EXERCISE DIRECTIONS
From the line that contains "Task: Click the power" to the last line of the entries, write each line out exactly; include both ends and nothing else.

MATERIALS PROVIDED
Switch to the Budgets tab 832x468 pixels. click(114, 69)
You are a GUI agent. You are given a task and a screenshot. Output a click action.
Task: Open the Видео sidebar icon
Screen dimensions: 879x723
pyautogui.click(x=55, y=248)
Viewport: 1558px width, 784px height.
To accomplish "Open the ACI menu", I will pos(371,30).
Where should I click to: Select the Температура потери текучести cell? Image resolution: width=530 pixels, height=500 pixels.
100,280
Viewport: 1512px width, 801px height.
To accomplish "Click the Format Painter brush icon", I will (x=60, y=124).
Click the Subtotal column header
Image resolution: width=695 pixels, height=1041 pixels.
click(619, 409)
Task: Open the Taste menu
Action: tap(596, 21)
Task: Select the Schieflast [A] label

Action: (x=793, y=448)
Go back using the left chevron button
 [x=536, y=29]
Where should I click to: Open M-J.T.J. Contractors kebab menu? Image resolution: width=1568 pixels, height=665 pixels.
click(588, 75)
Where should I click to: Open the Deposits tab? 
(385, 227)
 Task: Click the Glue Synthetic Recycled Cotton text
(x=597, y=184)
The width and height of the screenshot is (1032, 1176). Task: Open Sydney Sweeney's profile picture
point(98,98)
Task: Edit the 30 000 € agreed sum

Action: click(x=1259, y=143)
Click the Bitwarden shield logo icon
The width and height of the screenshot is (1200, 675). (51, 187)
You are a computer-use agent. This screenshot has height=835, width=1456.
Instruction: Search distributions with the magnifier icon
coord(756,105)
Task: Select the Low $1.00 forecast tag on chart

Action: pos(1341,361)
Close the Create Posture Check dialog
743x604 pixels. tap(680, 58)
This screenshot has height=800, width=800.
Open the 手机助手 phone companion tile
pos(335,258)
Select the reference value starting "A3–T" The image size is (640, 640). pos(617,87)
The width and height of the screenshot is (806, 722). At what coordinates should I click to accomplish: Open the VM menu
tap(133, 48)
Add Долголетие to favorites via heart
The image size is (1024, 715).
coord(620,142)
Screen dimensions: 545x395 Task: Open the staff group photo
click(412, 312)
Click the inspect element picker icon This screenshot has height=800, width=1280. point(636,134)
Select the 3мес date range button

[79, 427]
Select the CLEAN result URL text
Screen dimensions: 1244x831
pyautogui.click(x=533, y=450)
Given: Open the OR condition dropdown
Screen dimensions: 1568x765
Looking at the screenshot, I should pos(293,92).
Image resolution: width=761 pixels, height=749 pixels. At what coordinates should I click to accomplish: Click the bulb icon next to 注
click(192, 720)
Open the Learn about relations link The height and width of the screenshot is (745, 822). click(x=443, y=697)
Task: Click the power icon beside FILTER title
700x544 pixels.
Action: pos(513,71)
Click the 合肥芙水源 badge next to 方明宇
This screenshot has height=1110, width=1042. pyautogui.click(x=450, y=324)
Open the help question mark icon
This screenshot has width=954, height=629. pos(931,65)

OUTPUT
Task: Click the power icon beside FILTER title
700x544 pixels.
Action: pos(513,71)
Click the 合肥芙水源 badge next to 方明宇
This screenshot has height=1110, width=1042. pyautogui.click(x=450, y=324)
Open the help question mark icon
This screenshot has width=954, height=629. pos(931,65)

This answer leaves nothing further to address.